(Data under study Opens)
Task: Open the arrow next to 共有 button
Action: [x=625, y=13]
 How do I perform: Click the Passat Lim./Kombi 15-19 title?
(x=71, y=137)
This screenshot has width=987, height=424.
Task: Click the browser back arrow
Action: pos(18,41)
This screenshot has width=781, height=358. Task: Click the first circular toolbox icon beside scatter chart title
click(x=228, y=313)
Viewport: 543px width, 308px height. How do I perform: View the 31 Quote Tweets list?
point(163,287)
(Data under study Closes)
(Data under study Opens)
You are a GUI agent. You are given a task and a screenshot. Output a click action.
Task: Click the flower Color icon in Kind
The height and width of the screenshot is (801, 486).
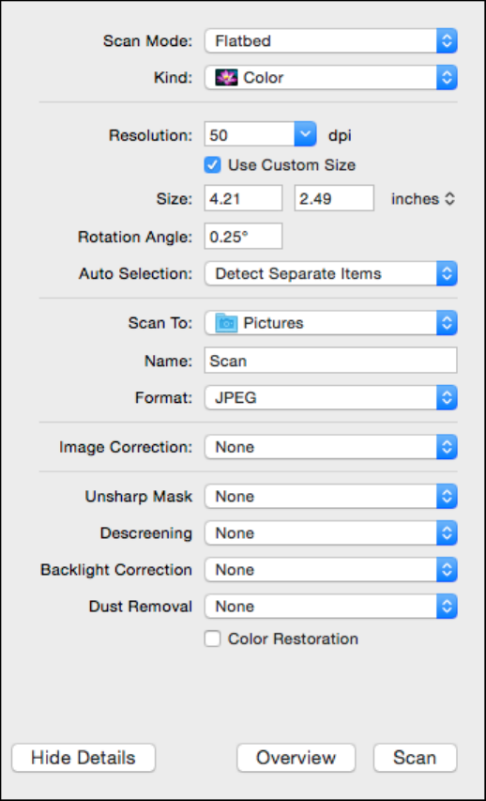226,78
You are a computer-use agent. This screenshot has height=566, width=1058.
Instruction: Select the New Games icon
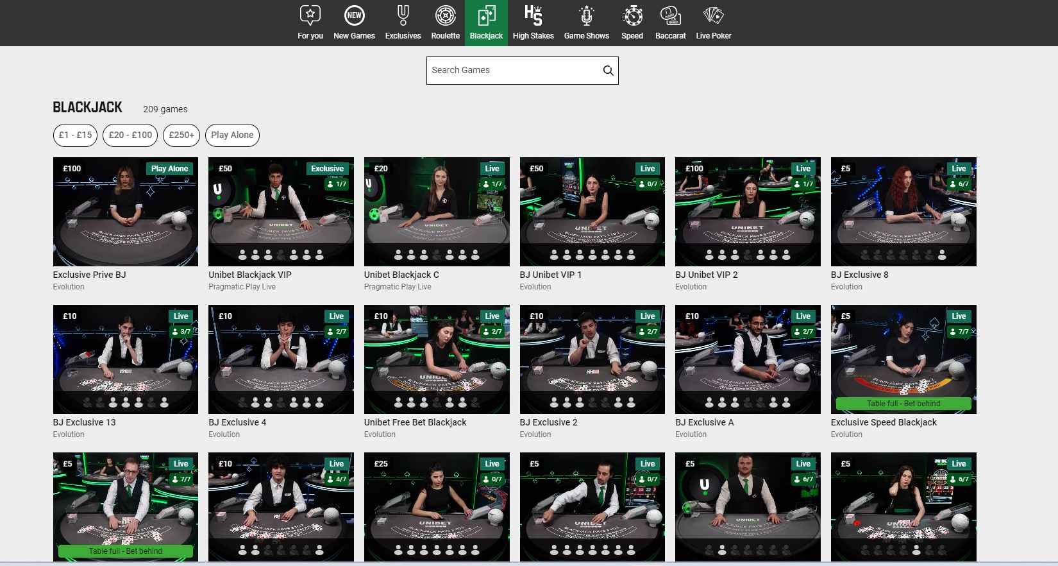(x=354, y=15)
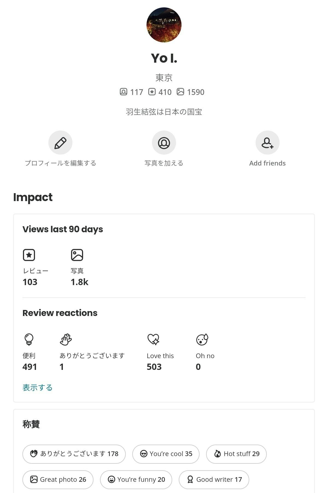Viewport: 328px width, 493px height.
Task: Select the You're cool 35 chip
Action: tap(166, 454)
(Data under study Closes)
Report each line above containing the string "agent".

You are a GUI agent. You are given a task and a screenshot. Output a click action.
You are a computer-use agent. This screenshot has height=566, width=1058.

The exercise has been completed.